SIR KEIR STARMER has committed a future Labour government to an extensive house-building programme, promising to change the planning regulations and extend opportunities for development to low-quality greenfield sites, redescribed as “greybelt”. It is a bold promise.
He is right to challenge the nimbyism that makes planning so difficult. No one has a permanent right to a particular view when buying a house, or to guaranteed seclusion from new neighbours.
But there are other issues that need to be addressed. The first is the tedious functionalism of so much contemporary architecture. As far back as 1964, Pete Seeger had a chart hit with Malvina Reynolds’s song “Little Boxes”, a satirical take on American suburbia. The little boxes were houses “all made out of ticky-tacky”, a reference to inferior building materials; “and they all look just the same.”
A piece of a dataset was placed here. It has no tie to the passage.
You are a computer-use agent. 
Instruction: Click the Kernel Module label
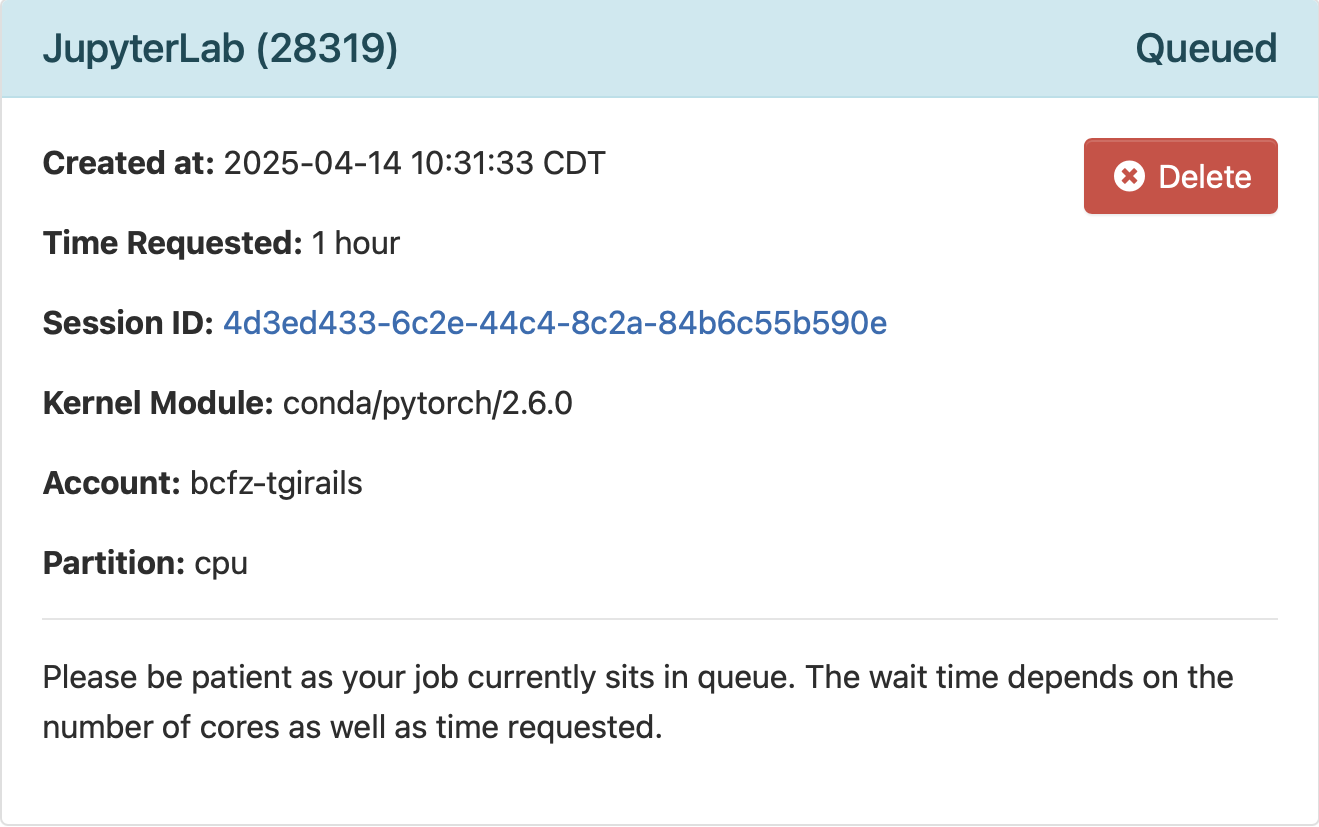(x=159, y=403)
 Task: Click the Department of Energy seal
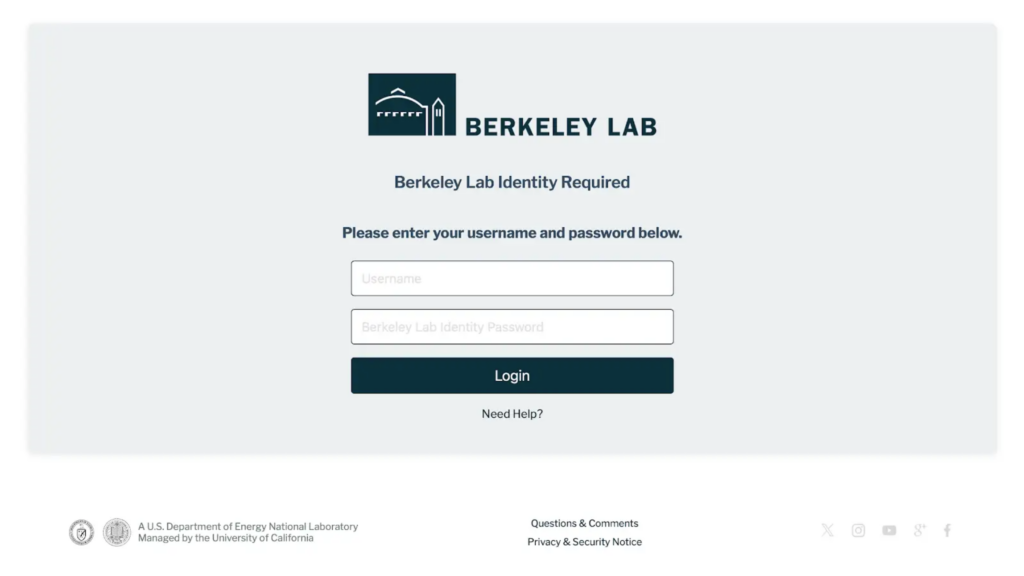click(82, 532)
Fifty years on, and, across the Atlantic, our new houses are not built to delight, and they are often not built to last. If we have to build with ticky-tacky, and we don’t mind all being the same, we would be infinitely better off with flat-pack houses. Just think, we could pack them up when we wanted to move and plant them in a new location, like mobile homes. Perhaps they are the future.
Meanwhile, we continue to build estates that are simply deserts. I have friends who, relieved to be able to buy a house at all, find themselves marooned miles from shops, with no public buildings, surgeries, playgrounds, schools, bus stops, or other amenities. Builders are known to promise these things and then spectacularly fail to deliver. It is hard not to believe that, having made their profits, they simply move on. Homes are not infrequently badly designed, with poor storage, and flimsy walls and insulation.
Compare them with the cramped, and often condemned terraces that still stand in our inner cities. Or to the sturdy social housing in, say, Middlesbrough or Liverpool. Although sometimes far from amenities, older buildings often have decent lines, roofs, and windows, and even ornament, which somehow conveys neighbourliness and belonging. I would infinitely rather live in a solid two-up, two-down terrace than on a ticky-tacky middle-class estate.
I cannot help feeling that our construction industry is grooming us for a soulless future, in which life is lived online and everything that we need is delivered by drone. But what grinds me down most is the lack of any sense of civic pride about our spaces and dwellings. Blandness rules — or sheer ugliness. The Housing Secretary, Michael Gove, admittedly, has made some attempt to address this, to make builders consider the kind of houses that people actually want to live in; but there is a long way to go. Public aesthetics, in the end, are a moral question.